Reproduce the rows below verbatim, everything from the row containing "Sikh Khatri Matrimony (206, 188)" down to the row containing "Das Material (27, 453)", with both of those rows included. Output only these rows.
>> Begin DATA PROVIDED
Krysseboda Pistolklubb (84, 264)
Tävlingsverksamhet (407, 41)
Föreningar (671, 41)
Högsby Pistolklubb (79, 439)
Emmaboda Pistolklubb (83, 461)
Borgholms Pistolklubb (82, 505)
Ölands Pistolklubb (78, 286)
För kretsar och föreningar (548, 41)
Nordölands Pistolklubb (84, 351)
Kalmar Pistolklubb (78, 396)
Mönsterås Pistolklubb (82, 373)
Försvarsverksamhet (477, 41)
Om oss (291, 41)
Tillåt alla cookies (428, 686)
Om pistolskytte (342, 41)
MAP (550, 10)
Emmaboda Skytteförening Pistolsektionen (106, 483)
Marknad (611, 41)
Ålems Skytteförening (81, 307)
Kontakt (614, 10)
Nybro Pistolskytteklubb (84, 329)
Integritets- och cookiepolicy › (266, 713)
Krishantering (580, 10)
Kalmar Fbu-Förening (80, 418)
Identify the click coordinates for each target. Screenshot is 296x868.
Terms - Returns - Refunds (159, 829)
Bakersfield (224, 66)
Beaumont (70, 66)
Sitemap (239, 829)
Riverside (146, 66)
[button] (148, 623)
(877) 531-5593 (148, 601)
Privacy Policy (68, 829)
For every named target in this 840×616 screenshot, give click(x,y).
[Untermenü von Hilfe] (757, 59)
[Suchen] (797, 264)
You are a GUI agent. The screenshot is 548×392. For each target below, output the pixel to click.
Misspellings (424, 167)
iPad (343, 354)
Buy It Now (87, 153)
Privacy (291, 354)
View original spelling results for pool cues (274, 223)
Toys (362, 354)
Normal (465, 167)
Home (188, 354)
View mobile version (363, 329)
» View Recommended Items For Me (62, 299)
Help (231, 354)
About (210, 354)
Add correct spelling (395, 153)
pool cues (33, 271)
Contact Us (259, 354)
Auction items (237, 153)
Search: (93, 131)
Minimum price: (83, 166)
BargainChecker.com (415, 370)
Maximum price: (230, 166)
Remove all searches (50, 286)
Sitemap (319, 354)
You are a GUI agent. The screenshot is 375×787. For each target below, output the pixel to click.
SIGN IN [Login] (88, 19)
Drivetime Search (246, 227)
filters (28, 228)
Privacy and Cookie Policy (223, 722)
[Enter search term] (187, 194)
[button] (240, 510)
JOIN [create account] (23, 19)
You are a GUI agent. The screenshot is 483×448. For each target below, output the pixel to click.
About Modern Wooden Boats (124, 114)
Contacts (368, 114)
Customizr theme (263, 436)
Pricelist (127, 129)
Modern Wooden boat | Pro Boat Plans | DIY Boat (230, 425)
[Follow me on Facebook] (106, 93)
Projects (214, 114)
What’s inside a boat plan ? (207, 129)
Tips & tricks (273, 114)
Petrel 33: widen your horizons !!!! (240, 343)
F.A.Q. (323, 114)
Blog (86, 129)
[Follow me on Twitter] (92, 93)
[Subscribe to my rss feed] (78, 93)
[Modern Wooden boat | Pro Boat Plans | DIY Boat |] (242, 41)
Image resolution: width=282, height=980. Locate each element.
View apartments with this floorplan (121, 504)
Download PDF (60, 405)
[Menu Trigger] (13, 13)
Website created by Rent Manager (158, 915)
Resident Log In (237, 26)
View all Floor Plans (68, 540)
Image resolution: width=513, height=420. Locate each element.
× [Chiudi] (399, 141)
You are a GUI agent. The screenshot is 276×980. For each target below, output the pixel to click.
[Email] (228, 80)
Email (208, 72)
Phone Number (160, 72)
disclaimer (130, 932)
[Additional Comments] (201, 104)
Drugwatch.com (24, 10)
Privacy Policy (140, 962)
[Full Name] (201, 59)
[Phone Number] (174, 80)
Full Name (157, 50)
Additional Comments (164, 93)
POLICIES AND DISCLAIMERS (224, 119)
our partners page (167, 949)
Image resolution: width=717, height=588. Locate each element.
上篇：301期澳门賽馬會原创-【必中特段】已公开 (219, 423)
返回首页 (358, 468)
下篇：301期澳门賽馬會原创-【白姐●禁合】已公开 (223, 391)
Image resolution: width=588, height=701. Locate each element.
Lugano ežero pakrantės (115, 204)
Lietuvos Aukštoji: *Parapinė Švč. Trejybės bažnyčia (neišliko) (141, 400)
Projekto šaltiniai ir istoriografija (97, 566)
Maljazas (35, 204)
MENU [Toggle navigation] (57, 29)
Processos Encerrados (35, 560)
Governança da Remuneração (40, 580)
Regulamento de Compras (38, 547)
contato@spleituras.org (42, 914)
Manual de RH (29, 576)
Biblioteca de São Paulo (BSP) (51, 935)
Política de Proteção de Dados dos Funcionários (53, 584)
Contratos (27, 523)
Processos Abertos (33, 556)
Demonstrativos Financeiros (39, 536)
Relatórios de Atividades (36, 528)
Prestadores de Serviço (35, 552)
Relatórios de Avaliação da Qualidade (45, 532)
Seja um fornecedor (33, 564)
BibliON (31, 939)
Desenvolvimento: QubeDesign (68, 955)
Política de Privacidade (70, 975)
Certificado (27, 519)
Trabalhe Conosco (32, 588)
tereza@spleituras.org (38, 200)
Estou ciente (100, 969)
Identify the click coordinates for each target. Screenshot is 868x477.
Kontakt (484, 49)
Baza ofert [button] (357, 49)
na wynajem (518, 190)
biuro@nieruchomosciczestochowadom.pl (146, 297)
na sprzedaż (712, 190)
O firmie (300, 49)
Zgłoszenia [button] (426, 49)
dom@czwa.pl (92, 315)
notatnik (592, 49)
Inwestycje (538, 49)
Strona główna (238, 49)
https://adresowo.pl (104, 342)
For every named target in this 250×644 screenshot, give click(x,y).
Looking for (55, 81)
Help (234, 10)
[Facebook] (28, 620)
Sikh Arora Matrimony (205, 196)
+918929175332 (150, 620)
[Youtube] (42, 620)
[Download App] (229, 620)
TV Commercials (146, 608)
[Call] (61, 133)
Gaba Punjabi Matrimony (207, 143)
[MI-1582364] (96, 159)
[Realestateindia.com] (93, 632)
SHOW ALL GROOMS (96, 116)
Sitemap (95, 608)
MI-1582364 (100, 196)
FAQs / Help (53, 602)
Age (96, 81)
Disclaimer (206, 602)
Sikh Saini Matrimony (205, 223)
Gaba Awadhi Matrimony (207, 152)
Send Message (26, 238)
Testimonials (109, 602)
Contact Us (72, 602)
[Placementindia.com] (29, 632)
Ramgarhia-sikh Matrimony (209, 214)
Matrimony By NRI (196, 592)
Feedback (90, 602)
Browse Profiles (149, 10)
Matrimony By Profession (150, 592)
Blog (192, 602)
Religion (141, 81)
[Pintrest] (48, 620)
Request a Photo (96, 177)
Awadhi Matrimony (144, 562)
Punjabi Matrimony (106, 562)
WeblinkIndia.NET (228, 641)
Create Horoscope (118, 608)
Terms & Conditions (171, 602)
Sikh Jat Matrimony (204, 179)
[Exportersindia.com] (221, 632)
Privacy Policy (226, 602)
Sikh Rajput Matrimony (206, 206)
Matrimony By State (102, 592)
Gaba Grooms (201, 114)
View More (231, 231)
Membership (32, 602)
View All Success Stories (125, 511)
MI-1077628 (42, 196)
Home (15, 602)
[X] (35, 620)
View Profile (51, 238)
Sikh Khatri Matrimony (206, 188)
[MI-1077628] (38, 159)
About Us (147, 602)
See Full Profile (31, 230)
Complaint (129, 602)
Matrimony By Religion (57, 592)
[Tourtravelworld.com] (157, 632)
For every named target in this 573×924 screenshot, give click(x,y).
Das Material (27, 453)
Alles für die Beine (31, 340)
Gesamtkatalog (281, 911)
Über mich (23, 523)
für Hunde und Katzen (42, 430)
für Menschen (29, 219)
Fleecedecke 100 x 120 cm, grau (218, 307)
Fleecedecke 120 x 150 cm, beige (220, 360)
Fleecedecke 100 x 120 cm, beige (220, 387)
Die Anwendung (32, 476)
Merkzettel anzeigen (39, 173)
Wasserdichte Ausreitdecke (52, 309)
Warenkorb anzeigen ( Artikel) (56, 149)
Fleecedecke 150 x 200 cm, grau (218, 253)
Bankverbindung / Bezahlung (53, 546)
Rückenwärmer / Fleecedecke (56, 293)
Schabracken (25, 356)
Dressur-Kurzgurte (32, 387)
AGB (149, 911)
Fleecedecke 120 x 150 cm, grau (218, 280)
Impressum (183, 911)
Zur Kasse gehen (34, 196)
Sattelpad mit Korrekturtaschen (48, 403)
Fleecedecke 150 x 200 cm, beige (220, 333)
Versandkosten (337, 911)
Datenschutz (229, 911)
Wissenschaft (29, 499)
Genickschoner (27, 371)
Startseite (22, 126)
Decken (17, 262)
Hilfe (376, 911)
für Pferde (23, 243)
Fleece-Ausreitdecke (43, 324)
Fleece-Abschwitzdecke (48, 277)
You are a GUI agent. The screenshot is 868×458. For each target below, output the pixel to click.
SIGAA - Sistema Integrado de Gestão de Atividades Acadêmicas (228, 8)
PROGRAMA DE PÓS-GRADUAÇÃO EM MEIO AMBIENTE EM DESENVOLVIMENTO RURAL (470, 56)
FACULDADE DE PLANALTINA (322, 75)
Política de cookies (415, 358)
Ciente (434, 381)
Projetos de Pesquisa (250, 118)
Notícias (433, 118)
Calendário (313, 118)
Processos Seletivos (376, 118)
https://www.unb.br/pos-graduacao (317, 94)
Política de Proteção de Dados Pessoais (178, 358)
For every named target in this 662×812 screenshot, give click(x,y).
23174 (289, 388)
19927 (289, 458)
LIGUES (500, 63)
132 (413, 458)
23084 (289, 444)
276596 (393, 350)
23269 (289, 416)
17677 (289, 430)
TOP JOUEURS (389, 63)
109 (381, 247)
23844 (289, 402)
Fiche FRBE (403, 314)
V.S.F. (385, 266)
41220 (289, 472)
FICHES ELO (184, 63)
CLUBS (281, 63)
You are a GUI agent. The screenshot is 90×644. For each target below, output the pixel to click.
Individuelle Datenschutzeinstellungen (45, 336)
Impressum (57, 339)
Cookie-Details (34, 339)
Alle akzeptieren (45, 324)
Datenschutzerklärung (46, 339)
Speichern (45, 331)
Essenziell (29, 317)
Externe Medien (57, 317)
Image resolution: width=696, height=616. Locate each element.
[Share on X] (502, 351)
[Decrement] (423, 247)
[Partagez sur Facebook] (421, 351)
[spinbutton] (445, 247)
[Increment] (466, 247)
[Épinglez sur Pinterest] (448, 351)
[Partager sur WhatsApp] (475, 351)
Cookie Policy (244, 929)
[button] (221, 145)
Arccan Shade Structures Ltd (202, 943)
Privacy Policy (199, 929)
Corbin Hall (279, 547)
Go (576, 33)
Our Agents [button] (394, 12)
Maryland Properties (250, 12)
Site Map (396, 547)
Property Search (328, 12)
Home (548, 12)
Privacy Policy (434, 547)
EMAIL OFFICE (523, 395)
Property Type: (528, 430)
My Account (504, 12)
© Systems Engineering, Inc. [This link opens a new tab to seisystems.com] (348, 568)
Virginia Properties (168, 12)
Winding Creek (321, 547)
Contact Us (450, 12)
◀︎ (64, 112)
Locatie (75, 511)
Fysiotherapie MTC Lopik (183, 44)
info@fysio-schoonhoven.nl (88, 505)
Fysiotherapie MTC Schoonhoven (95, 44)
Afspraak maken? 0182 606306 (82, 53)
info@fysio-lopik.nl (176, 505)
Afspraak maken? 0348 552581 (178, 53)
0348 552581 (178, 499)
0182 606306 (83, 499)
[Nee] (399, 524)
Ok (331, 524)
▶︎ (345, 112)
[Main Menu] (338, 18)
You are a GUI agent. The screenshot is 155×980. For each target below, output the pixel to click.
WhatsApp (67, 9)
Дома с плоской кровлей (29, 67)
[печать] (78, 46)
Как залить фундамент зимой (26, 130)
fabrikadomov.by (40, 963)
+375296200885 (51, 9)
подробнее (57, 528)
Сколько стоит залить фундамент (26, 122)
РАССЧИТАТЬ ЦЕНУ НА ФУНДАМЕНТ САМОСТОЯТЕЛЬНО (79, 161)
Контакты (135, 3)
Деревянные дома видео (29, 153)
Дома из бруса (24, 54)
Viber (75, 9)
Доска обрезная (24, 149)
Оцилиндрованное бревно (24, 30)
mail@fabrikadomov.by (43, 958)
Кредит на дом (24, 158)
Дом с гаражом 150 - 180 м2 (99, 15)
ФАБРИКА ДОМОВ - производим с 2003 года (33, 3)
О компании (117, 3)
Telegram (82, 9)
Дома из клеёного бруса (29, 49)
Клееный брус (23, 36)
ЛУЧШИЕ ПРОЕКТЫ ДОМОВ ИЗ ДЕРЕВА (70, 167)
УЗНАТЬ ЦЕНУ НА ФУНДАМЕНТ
>> End DATA PROVIDED
- [SOLVED PROBLEM]
Sikh Khatri Matrimony (206, 188)
[MI-1077628] (38, 159)
About Us (147, 602)
See Full Profile (31, 230)
Complaint (129, 602)
Matrimony By Religion (57, 592)
[Tourtravelworld.com] (157, 632)
For every named target in this 573×924 screenshot, give click(x,y).
Das Material (27, 453)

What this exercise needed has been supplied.